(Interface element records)
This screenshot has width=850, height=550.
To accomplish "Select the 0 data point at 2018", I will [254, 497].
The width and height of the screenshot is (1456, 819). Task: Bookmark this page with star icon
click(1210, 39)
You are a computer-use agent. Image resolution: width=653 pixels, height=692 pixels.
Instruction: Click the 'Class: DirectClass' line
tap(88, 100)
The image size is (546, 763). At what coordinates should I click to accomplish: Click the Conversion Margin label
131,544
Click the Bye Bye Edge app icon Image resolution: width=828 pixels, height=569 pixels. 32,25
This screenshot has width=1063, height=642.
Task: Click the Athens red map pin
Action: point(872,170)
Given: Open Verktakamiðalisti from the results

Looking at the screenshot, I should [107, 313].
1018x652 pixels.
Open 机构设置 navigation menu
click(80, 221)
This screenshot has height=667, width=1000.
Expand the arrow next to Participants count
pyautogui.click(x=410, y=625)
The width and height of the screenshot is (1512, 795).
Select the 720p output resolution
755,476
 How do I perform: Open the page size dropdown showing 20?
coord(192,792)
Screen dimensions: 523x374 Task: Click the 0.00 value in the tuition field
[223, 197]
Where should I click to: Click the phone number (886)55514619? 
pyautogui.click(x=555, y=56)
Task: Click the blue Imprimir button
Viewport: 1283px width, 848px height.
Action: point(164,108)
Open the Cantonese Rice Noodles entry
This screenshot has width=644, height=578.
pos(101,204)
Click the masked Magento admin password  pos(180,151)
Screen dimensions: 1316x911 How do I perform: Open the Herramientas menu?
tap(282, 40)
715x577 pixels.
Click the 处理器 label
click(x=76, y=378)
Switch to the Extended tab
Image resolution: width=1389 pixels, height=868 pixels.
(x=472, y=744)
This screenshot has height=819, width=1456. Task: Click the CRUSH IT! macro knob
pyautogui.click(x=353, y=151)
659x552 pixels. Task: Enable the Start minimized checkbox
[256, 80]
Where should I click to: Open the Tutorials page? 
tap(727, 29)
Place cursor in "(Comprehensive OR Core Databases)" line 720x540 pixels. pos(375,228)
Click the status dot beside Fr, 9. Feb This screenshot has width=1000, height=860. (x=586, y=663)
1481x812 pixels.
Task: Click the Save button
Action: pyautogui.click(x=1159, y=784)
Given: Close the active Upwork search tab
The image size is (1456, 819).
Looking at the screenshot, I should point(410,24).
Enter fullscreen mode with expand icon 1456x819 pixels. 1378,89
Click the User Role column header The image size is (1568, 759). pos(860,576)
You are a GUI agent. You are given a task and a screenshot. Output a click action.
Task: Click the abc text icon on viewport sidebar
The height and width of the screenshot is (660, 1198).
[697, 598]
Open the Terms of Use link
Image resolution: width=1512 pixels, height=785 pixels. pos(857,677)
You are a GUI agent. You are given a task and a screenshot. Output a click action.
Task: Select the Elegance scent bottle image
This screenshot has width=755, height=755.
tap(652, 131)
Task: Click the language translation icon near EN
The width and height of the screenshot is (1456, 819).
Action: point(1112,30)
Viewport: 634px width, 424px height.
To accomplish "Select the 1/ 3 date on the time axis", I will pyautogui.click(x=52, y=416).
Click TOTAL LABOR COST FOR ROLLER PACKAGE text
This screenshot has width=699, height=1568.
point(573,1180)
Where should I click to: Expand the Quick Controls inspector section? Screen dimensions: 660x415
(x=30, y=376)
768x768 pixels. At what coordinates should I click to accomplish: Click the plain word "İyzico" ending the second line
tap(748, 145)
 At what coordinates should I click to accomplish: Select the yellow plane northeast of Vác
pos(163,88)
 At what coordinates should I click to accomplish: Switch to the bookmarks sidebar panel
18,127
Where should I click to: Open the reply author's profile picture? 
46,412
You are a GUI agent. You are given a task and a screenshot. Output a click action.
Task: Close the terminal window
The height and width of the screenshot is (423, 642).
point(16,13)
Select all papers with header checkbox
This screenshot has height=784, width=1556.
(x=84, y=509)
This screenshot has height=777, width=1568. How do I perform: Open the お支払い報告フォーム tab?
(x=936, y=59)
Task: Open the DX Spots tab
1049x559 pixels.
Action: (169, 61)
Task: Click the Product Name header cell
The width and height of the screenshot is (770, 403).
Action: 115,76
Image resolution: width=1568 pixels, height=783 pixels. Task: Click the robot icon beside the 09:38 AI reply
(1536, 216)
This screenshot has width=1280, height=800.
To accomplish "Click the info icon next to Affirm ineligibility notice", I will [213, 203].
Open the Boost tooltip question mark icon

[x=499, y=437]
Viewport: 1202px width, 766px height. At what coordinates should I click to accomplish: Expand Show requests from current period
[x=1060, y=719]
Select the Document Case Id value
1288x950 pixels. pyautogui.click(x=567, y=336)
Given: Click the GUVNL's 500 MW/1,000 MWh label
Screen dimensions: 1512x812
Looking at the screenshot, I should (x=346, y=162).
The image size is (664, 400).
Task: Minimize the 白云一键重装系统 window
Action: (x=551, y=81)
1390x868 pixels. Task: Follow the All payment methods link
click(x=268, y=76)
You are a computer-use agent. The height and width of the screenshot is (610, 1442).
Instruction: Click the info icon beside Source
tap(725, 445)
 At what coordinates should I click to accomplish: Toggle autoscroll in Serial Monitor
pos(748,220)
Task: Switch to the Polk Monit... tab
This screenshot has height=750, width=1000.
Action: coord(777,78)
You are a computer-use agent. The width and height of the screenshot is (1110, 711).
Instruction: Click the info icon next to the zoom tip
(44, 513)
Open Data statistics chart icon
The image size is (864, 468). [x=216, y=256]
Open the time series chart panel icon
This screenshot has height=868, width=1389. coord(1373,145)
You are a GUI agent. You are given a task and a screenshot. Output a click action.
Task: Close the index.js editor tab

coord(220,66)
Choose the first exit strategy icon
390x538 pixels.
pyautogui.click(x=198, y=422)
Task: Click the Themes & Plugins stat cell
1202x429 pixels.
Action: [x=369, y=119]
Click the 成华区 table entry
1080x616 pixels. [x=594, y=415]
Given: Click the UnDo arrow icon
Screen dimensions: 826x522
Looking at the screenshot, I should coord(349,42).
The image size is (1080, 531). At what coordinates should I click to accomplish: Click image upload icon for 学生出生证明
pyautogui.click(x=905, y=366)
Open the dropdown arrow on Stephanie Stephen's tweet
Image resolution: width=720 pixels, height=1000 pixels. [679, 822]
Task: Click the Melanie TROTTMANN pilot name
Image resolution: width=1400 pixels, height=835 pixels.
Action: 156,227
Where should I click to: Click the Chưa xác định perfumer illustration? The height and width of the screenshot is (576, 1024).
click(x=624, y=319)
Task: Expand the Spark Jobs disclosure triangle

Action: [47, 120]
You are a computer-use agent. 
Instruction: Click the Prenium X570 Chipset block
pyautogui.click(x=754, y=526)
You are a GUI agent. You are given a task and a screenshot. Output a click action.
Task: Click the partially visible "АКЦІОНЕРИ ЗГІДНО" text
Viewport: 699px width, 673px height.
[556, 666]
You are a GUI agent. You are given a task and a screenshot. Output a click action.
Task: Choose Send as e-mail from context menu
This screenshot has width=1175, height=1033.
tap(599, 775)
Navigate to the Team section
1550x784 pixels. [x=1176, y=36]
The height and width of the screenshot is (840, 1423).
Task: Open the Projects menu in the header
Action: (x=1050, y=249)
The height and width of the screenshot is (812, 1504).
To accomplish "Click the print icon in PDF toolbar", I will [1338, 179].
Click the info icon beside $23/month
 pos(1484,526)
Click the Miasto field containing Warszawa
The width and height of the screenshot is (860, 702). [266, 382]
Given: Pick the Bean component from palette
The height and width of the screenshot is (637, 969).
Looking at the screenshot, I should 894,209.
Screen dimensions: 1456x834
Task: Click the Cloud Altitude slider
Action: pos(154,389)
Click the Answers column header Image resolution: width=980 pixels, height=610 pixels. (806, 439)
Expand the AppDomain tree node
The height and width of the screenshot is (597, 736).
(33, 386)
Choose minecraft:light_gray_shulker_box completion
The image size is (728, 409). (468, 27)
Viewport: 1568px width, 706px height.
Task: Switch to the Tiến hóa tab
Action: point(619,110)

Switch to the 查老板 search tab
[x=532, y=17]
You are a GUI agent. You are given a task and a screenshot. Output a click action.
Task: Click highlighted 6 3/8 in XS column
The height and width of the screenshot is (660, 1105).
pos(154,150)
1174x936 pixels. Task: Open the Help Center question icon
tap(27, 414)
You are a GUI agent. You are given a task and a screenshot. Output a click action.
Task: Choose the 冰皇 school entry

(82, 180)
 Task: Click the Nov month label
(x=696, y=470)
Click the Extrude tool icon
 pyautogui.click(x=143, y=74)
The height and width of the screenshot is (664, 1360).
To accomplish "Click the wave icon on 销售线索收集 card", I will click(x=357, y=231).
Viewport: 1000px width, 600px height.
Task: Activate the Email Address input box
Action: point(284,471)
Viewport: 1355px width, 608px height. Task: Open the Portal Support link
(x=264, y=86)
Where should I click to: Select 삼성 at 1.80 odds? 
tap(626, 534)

PROBLEM TO WORK ON: Return the items from the line with "Given: Click the GUVNL's" up to and including the line with "Action: (x=551, y=81)", copied word for word.

EXERCISE RESULT:
Given: Click the GUVNL's 500 MW/1,000 MWh label
Screen dimensions: 1512x812
Looking at the screenshot, I should (x=346, y=162).
The image size is (664, 400).
Task: Minimize the 白云一键重装系统 window
Action: (x=551, y=81)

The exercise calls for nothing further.